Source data
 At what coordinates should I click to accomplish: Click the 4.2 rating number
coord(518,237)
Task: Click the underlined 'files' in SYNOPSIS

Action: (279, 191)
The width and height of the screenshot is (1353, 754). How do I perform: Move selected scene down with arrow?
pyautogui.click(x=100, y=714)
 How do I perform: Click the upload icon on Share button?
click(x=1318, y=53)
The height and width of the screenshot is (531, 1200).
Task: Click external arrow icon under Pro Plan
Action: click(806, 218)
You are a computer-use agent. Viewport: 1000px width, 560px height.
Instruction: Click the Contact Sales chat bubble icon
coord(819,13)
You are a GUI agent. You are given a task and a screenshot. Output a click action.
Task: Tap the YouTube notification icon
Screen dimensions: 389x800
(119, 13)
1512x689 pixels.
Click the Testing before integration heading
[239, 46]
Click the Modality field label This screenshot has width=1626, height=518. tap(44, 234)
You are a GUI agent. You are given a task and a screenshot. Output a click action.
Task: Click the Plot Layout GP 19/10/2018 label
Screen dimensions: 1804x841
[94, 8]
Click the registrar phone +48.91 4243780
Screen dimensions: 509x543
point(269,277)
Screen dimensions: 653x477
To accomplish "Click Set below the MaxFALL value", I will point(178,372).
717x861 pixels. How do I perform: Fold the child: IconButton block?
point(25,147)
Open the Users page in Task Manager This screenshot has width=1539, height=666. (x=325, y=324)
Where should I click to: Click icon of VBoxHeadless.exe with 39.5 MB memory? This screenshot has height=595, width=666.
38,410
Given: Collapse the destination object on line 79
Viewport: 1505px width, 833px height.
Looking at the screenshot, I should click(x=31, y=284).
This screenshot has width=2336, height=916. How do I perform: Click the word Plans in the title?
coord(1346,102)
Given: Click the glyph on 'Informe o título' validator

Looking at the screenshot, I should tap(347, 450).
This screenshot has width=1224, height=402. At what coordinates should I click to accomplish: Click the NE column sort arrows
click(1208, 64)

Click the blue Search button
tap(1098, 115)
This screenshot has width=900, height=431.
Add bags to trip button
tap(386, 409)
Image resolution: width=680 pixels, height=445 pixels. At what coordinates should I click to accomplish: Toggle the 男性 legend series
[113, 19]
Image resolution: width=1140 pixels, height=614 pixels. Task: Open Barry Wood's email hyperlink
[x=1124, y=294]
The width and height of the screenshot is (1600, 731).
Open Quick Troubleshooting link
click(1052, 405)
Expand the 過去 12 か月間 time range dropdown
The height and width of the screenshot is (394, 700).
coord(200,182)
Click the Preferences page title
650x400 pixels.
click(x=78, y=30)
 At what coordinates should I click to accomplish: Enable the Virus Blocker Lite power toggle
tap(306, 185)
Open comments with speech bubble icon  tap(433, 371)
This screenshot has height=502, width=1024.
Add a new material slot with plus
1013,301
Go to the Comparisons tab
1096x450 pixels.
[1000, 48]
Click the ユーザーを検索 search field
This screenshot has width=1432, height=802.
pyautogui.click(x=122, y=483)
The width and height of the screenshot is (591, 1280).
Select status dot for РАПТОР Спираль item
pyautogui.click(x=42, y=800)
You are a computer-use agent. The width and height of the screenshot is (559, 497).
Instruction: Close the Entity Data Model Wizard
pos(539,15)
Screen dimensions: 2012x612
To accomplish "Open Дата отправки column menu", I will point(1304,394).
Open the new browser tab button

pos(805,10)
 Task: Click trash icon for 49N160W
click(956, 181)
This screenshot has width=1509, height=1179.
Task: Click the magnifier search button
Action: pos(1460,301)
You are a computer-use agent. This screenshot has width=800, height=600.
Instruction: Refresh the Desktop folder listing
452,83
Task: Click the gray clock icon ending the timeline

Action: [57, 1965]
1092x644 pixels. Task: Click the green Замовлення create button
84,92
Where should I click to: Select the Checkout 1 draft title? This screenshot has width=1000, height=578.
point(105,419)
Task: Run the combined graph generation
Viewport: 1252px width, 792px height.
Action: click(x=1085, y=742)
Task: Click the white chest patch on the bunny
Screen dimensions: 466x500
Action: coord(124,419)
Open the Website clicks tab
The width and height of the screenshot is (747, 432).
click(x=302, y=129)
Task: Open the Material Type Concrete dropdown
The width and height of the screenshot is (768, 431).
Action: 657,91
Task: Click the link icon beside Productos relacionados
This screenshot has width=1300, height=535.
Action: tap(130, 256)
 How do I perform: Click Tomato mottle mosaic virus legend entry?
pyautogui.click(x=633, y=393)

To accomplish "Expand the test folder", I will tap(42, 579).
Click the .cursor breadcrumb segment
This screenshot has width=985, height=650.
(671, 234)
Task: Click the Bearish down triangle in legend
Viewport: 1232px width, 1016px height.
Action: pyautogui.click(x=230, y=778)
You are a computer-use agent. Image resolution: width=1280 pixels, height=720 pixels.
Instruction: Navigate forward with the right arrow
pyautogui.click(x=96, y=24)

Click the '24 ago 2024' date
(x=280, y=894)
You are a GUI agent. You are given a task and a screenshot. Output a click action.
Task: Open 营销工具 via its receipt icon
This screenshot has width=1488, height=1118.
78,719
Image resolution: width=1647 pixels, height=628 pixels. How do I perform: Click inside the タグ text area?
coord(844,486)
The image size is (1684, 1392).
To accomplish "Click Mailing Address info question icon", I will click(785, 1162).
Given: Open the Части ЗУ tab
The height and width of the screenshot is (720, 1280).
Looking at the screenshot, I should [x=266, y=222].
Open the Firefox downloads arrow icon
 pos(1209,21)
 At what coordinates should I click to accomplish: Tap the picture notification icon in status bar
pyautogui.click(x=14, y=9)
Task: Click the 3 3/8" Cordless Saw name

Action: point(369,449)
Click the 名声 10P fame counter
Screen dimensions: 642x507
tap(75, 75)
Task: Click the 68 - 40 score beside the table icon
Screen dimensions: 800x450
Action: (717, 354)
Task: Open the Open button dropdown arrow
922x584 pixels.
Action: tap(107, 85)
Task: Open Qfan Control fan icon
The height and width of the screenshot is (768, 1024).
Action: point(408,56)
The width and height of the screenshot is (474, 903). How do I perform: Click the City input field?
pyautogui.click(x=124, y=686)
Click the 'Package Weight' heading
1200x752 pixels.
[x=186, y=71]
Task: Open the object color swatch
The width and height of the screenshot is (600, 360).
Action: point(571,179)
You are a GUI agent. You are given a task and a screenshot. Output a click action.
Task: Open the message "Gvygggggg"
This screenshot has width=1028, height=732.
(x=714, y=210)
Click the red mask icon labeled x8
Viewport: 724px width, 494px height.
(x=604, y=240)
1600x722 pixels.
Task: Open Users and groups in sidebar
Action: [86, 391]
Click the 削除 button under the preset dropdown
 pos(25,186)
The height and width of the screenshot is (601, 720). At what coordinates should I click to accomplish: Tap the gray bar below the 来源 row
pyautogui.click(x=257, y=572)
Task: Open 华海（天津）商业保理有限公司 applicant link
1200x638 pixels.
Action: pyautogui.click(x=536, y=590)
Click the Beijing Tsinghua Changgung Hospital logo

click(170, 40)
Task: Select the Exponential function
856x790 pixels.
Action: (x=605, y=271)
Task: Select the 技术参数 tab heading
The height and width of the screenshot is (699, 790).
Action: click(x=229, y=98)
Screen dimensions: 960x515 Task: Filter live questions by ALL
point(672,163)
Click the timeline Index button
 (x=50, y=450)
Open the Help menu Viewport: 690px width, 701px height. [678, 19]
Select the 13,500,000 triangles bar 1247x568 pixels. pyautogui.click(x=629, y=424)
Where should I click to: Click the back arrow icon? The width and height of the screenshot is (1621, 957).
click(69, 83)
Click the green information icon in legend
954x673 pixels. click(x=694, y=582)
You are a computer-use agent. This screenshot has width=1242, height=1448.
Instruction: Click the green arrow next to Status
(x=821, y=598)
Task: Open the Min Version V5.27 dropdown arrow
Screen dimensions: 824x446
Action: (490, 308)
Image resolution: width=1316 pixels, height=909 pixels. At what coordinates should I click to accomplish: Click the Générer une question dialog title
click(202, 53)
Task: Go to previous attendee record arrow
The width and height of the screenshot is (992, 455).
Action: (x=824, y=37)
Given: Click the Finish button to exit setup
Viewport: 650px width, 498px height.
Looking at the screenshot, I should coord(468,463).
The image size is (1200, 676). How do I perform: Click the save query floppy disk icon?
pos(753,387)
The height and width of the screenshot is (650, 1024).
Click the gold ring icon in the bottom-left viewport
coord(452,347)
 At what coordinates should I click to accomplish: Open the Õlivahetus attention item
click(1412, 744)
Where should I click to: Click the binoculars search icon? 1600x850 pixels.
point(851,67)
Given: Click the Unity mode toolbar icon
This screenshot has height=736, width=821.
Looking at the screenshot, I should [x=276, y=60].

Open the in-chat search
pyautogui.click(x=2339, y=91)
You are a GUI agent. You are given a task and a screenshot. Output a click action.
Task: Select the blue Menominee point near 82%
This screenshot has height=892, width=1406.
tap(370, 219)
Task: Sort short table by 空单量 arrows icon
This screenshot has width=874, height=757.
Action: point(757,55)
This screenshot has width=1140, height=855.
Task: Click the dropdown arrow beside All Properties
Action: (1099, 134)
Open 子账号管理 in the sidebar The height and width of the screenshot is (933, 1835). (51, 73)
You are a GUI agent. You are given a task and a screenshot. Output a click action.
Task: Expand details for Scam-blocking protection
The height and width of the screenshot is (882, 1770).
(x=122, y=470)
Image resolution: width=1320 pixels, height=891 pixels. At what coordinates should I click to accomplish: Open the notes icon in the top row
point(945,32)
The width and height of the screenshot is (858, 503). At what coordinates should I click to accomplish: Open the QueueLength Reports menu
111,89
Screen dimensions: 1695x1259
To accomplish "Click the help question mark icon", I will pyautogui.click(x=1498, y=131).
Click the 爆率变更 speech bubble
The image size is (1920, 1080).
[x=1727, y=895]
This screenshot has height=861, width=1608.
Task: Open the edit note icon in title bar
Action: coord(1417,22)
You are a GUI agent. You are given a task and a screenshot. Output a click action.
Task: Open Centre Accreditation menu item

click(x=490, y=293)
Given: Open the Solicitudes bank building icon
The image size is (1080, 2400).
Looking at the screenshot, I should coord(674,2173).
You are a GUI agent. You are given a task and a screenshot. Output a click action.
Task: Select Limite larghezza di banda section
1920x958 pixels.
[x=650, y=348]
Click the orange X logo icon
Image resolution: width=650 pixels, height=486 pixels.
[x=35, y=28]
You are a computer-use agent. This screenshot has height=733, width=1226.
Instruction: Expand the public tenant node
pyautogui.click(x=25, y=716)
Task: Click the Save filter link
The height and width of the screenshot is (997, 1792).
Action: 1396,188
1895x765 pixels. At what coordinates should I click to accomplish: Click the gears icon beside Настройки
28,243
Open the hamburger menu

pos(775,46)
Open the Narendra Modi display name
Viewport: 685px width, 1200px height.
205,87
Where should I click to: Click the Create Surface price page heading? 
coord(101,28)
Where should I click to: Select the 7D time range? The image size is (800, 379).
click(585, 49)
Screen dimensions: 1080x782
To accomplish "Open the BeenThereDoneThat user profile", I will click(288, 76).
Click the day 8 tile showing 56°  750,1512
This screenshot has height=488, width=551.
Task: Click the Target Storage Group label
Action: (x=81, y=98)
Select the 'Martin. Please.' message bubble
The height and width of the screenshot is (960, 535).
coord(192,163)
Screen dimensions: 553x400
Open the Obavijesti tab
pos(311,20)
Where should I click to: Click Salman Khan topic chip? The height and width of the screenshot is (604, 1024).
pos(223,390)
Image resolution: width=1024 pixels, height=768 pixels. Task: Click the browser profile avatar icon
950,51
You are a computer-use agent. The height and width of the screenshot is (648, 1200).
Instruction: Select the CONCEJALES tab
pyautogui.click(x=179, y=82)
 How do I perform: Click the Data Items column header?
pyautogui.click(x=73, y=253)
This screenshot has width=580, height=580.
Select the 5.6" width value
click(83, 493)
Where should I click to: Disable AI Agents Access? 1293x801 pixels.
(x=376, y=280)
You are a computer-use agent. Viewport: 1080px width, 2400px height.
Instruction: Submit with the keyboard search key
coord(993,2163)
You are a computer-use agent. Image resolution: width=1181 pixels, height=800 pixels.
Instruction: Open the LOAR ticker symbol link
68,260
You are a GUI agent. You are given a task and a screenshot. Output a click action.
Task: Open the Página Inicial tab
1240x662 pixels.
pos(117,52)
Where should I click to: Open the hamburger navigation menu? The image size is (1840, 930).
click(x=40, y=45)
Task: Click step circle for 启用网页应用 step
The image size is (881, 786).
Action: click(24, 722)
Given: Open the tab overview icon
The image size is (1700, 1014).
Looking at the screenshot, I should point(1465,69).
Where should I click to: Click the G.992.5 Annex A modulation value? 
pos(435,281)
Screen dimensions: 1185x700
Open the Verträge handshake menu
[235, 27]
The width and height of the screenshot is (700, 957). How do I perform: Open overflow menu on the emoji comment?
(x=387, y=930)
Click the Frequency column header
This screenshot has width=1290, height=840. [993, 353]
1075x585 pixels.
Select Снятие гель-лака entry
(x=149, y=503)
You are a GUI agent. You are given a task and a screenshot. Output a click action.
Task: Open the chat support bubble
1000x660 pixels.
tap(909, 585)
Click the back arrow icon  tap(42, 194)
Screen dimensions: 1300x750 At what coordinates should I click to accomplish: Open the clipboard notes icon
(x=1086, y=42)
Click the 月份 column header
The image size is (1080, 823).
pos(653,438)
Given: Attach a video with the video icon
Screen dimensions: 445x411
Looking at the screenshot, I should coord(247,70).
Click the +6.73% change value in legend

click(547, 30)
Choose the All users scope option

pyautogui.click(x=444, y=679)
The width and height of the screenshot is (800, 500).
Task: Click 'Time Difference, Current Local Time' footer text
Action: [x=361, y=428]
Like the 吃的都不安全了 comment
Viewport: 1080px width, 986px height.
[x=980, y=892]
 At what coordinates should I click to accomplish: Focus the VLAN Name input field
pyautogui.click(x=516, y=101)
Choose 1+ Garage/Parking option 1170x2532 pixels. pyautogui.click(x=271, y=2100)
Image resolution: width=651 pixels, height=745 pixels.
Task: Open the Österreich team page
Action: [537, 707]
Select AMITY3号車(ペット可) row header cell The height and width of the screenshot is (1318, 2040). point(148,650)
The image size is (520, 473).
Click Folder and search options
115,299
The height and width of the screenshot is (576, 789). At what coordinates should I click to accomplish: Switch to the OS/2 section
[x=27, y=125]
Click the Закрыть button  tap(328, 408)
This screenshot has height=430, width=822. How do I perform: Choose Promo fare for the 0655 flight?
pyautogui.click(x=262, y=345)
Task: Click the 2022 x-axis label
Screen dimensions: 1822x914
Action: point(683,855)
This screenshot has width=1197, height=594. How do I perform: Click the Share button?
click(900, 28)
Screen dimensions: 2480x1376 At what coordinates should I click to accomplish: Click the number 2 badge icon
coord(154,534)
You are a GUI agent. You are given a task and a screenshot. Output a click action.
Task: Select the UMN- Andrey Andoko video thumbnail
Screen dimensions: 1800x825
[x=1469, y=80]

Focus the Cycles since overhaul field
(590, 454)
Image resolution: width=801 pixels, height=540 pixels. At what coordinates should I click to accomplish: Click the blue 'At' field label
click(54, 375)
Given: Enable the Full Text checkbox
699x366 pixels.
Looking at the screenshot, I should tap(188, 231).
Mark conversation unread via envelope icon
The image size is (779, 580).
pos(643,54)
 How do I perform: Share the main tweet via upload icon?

◆ **WHAT IS NEEDED**:
Output only an exact transcription of the lines above from the one with "Image resolution: width=1316" up to and including the one with "Given: Click the Finish button to exit setup".

◆ **ANSWER TO THIS EXERCISE**:
Image resolution: width=1316 pixels, height=909 pixels. At what coordinates should I click to accomplish: Click the Générer une question dialog title
click(202, 53)
Task: Go to previous attendee record arrow
The width and height of the screenshot is (992, 455).
Action: (x=824, y=37)
Given: Click the Finish button to exit setup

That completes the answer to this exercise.